Several hundred thousand Americans suffer heart attacks each year, making it critical for the medical and scientific communities to understand this potentially transformative study. To begin our analysis, let’s begin with exosomes – tiny membrane-enclosed vesicles released from many cell types. Thought to mediate communication/cell-cell signaling activities, exosomes leave cells loaded with proteins, lipids, DNA, mRNA, and microRNAs among other potentially bioactive molecules. Exosomes are synthesized within the endosome-lysosome system of cells – emerging cargo loaded and poised to deliver their contents locally, or at a distance. It is perhaps not surprising that several pharmaceutical companies – recognizing the potential drug delivery platform that exosomes represent, are pursuing the tiny vesicles in several biomedical contexts.

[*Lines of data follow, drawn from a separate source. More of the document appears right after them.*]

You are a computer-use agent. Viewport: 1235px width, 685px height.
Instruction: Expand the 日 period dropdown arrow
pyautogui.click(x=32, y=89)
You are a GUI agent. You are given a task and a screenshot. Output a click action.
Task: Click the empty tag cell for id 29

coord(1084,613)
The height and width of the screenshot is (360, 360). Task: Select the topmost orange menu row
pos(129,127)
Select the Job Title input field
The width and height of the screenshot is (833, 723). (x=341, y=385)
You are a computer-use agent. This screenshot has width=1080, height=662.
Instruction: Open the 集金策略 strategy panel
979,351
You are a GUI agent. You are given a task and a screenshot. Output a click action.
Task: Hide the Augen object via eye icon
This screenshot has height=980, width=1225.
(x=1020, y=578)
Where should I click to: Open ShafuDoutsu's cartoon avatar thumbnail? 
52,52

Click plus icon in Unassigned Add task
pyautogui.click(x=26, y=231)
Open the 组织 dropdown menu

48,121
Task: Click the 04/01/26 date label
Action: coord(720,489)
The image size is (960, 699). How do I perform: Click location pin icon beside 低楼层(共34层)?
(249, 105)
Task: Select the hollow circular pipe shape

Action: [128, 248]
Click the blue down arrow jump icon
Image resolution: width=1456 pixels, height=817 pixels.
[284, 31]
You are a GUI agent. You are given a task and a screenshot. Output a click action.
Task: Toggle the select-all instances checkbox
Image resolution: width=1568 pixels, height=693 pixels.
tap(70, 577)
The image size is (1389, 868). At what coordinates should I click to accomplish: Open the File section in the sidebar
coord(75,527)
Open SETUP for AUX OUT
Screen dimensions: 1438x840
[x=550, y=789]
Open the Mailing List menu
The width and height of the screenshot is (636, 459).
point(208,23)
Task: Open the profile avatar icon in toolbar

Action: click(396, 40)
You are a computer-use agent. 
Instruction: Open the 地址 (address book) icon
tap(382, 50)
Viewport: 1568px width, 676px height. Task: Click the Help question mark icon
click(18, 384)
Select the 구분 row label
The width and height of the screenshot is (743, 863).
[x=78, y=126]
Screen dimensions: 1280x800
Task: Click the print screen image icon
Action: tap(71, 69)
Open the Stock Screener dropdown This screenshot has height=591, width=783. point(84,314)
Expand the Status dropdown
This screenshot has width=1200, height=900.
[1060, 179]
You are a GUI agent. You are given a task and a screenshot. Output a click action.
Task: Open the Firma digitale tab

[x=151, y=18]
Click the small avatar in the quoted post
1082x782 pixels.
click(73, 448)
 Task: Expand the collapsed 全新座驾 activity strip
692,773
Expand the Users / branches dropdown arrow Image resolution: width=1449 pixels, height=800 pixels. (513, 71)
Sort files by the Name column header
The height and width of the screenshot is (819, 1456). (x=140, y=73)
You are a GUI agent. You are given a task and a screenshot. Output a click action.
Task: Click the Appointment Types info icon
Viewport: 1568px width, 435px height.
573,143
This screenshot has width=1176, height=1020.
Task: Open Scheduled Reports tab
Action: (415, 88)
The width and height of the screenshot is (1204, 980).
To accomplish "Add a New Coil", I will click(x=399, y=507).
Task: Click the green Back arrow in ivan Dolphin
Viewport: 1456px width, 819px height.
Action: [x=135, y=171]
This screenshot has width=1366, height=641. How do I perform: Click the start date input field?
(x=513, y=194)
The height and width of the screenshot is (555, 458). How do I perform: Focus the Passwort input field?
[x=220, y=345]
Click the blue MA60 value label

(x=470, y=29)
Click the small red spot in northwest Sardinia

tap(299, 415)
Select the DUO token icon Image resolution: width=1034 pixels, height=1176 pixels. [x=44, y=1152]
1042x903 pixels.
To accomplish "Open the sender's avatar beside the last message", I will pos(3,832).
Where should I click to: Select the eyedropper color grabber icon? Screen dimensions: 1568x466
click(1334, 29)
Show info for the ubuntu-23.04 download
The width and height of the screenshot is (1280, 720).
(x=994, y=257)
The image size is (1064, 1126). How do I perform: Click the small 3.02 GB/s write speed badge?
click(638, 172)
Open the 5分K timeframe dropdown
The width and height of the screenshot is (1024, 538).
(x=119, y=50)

Once released, how the nascent exosomes hone to specific target tissues and cells is unclear. Perhaps the proteins assembled into their membranes – distinct to each type of exosome – play a role in this discrimination. Also not well understood is the nature of the exosome-target cell interaction. Is it a receptor-ligand-like binding event that triggers signaling events and results in fusion and integration of exosomal contents? Or is it a more basic fusion of two membranes held in close apposition? What about a straightforward endocytic process whereby the exosome is taken up and released within the newly formed endosome?
Back to the study at hand – the investigative team identified the exosomes released from damaged heart muscle as containing specific microRNAs (called myocardial microRNAs or myo-miRs). Recall microRNAs are short, non-coding RNAs with the capacity to (negatively) regulate gene expression. The myo-miRs under consideration here do just that – they very effectively block activity of the chemokine receptor, CXCR4 in bone marrow progenitor cells. Such inhibition allows such stem-like cells to escape their seclusion, enter the bloodstream, and travel to the injured heart…“exosomes to the rescue.” There, repair processes are initiated.
Knowing this cell biology, there must be ways to better harness exosomes to improve cardiac repair. Investigators are sure to pursue this quickly. Almost as assuredly, scientists will also be looking for other examples of exosomes and their bioactive contents as biomarkers for pathology, and as potential rescue mechanisms for disease’s damaging wrath.